DragonFly kernel List (threaded) for 2004-12
Re: Description of the Journaling topology
:I think that there is a basic synchronisation issue in such topology.
:Due to buffering, delays, etc it is possible that in some cases
:filesystem will commit changes to the permanent storage before
:appropriate journaling entry is created, i.e.:
:1. App executes unlink("foo").
:2. Kernel sends appropriate VOP to the filesystem and to the journal.
:3. Filesystem commits metadata update, journal entry still sits
:somewhere in the buffer.
:4. App executes open("foo", O_CREAT).
:5. Kernel sends appropriate VOP to the filesystem and to the journal.
:6. Journaling system commits unlink() entry to the storage.
:7. Filesystem commits metadata update, machine crashes before journal
:entry for open() is committed.
:On reboot, kernel tries to replay journal as a result already created
:file foo is lost. The same situation may happen for subsequent write's
:and other operations - due to jounrnal lagging behing storage it is
:possible that in the case of failure some data already written to the
:storage is lost.
:How you are going to address this issue?
Solving this issue requires the filesystem to be aware of the journal's
existance, which I've mentioned in past posts. The filesystem would
have to buffer related disk operations until it gets positive
confirmation that the related journal entries have been committed.
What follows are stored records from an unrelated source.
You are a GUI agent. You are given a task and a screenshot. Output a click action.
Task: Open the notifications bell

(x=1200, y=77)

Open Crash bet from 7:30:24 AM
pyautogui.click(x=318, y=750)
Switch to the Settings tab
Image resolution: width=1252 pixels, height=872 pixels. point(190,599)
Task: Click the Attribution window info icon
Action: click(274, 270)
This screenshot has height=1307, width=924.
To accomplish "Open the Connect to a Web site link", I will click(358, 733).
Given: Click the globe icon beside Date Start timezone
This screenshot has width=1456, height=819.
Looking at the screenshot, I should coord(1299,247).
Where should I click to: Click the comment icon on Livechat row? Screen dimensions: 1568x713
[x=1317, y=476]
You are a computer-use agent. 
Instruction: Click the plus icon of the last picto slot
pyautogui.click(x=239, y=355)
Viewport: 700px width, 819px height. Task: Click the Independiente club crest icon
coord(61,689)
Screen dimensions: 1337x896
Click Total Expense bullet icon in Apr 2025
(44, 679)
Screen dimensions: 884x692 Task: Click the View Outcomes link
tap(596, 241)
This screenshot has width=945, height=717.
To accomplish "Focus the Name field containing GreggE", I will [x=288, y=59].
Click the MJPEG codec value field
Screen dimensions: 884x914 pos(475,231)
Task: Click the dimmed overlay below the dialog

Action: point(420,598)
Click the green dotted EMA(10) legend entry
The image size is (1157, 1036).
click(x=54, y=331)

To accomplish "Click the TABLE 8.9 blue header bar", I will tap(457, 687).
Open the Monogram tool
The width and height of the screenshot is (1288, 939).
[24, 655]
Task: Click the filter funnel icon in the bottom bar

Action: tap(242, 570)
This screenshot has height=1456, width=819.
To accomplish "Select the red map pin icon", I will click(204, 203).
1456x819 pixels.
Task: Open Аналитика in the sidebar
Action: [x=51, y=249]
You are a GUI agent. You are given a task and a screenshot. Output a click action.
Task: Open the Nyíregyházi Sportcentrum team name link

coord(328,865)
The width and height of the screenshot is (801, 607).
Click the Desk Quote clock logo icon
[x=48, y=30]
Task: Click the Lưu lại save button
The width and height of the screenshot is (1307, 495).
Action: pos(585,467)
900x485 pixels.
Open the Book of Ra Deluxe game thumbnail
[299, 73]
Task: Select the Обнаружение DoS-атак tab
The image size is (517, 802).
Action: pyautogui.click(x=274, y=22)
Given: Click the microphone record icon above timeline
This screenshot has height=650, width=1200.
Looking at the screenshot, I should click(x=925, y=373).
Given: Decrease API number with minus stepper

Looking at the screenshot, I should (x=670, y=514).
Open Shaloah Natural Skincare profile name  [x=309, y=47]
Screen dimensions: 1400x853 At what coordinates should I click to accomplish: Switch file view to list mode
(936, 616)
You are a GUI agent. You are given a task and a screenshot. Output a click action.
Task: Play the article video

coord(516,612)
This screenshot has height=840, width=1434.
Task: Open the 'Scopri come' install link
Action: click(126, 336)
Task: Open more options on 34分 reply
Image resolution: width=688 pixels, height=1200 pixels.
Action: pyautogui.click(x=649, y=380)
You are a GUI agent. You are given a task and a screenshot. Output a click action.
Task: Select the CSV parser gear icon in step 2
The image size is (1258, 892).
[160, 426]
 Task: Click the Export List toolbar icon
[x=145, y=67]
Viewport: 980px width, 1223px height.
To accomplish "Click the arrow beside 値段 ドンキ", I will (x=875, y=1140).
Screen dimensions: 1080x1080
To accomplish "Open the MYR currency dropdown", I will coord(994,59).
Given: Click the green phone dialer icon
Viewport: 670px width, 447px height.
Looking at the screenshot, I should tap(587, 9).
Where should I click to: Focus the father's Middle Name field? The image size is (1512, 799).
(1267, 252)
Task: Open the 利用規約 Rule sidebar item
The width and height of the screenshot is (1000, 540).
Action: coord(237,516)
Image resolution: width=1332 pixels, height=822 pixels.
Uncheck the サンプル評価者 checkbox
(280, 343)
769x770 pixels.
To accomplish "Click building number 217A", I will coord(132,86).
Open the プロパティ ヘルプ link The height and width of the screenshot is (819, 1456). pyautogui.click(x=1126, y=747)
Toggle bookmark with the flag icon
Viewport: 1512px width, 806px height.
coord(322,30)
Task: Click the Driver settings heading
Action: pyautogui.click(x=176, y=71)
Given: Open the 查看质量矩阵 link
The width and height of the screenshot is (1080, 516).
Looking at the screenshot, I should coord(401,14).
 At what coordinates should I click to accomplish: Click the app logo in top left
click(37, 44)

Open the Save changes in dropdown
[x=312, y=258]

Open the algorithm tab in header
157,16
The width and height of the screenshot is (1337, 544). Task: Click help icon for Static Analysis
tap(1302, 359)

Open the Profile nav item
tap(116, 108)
This is similar to what softupdates does, but the implementation
would not have to be anywhere near as sophisticated.
Baring that you might not be able to guarentee that an incremental
playback from the journal would be sufficient to fully recover the
filesystem. But even in that case A full restore from backups and full
playback from the journal would be able to fully recover the
filesystem up to N seconds prior to the crash. It would just take longer.
So the basic property of being able to restore within N seconds is
still guarenteeable even without a journal-aware filesystem.